WHAT THE TASK ASKS: Exact duplicates of all entries are needed.

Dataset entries
== Segment start ==

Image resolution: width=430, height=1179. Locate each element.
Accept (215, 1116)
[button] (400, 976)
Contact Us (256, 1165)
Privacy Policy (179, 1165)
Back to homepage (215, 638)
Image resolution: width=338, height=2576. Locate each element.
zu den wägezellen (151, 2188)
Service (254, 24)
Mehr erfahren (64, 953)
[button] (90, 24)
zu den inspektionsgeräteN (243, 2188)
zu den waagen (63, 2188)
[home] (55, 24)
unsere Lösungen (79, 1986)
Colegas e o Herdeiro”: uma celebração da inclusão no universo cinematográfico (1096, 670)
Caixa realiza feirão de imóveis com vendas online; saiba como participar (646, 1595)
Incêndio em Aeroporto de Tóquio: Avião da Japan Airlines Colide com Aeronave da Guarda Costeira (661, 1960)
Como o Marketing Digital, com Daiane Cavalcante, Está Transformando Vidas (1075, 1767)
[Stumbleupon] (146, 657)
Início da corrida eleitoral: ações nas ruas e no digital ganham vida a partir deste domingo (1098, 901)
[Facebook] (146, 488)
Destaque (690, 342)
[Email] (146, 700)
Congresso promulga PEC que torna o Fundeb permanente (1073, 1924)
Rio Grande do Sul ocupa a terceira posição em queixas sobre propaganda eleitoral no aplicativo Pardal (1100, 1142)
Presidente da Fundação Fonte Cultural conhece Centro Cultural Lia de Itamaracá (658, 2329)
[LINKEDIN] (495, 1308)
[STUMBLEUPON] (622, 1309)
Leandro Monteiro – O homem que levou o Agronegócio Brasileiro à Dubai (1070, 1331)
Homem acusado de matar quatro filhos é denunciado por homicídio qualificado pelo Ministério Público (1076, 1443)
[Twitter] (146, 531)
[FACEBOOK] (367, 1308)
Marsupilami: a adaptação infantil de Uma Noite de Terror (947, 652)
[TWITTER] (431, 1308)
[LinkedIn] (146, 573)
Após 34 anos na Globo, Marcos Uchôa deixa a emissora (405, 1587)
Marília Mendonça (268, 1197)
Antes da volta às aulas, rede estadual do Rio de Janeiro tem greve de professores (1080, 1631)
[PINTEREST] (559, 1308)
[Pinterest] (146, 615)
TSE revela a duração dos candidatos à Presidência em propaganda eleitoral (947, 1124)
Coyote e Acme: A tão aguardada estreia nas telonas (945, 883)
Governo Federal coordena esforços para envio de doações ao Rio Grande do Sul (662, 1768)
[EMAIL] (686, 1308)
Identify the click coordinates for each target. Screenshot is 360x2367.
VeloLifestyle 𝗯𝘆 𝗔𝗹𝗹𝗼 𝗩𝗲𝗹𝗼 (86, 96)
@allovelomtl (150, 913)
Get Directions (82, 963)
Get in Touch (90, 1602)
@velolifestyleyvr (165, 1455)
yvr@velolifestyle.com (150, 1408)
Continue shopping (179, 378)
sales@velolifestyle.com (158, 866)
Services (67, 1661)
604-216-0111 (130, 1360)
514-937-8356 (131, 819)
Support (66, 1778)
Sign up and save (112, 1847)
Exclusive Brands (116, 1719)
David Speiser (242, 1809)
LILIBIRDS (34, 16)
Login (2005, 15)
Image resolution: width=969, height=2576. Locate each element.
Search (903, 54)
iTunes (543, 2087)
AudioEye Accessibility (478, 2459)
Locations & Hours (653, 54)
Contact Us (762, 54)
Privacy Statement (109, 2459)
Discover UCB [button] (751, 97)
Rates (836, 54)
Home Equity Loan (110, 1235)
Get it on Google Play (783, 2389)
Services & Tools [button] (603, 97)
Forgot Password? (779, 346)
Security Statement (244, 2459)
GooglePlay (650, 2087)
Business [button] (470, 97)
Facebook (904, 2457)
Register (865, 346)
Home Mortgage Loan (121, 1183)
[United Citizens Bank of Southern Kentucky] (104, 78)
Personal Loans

== Segment end ==

TASK RESULT:
Image resolution: width=430, height=1179. Locate each element.
Accept (215, 1116)
[button] (400, 976)
Contact Us (256, 1165)
Privacy Policy (179, 1165)
Back to homepage (215, 638)
Image resolution: width=338, height=2576. Locate each element.
zu den wägezellen (151, 2188)
Service (254, 24)
Mehr erfahren (64, 953)
[button] (90, 24)
zu den inspektionsgeräteN (243, 2188)
zu den waagen (63, 2188)
[home] (55, 24)
unsere Lösungen (79, 1986)
Colegas e o Herdeiro”: uma celebração da inclusão no universo cinematográfico (1096, 670)
Caixa realiza feirão de imóveis com vendas online; saiba como participar (646, 1595)
Incêndio em Aeroporto de Tóquio: Avião da Japan Airlines Colide com Aeronave da Guarda Costeira (661, 1960)
Como o Marketing Digital, com Daiane Cavalcante, Está Transformando Vidas (1075, 1767)
[Stumbleupon] (146, 657)
Início da corrida eleitoral: ações nas ruas e no digital ganham vida a partir deste domingo (1098, 901)
[Facebook] (146, 488)
Destaque (690, 342)
[Email] (146, 700)
Congresso promulga PEC que torna o Fundeb permanente (1073, 1924)
Rio Grande do Sul ocupa a terceira posição em queixas sobre propaganda eleitoral no aplicativo Pardal (1100, 1142)
Presidente da Fundação Fonte Cultural conhece Centro Cultural Lia de Itamaracá (658, 2329)
[LINKEDIN] (495, 1308)
[STUMBLEUPON] (622, 1309)
Leandro Monteiro – O homem que levou o Agronegócio Brasileiro à Dubai (1070, 1331)
Homem acusado de matar quatro filhos é denunciado por homicídio qualificado pelo Ministério Público (1076, 1443)
[Twitter] (146, 531)
[FACEBOOK] (367, 1308)
Marsupilami: a adaptação infantil de Uma Noite de Terror (947, 652)
[TWITTER] (431, 1308)
[LinkedIn] (146, 573)
Após 34 anos na Globo, Marcos Uchôa deixa a emissora (405, 1587)
Marília Mendonça (268, 1197)
Antes da volta às aulas, rede estadual do Rio de Janeiro tem greve de professores (1080, 1631)
[PINTEREST] (559, 1308)
[Pinterest] (146, 615)
TSE revela a duração dos candidatos à Presidência em propaganda eleitoral (947, 1124)
Coyote e Acme: A tão aguardada estreia nas telonas (945, 883)
Governo Federal coordena esforços para envio de doações ao Rio Grande do Sul (662, 1768)
[EMAIL] (686, 1308)
Identify the click coordinates for each target. Screenshot is 360x2367.
VeloLifestyle 𝗯𝘆 𝗔𝗹𝗹𝗼 𝗩𝗲𝗹𝗼 (86, 96)
@allovelomtl (150, 913)
Get Directions (82, 963)
Get in Touch (90, 1602)
@velolifestyleyvr (165, 1455)
yvr@velolifestyle.com (150, 1408)
Continue shopping (179, 378)
sales@velolifestyle.com (158, 866)
Services (67, 1661)
604-216-0111 (130, 1360)
514-937-8356 (131, 819)
Support (66, 1778)
Sign up and save (112, 1847)
Exclusive Brands (116, 1719)
David Speiser (242, 1809)
LILIBIRDS (34, 16)
Login (2005, 15)
Image resolution: width=969, height=2576. Locate each element.
Search (903, 54)
iTunes (543, 2087)
AudioEye Accessibility (478, 2459)
Locations & Hours (653, 54)
Contact Us (762, 54)
Privacy Statement (109, 2459)
Discover UCB [button] (751, 97)
Rates (836, 54)
Home Equity Loan (110, 1235)
Get it on Google Play (783, 2389)
Services & Tools [button] (603, 97)
Forgot Password? (779, 346)
Security Statement (244, 2459)
GooglePlay (650, 2087)
Business [button] (470, 97)
Facebook (904, 2457)
Register (865, 346)
Home Mortgage Loan (121, 1183)
[United Citizens Bank of Southern Kentucky] (104, 78)
Personal Loans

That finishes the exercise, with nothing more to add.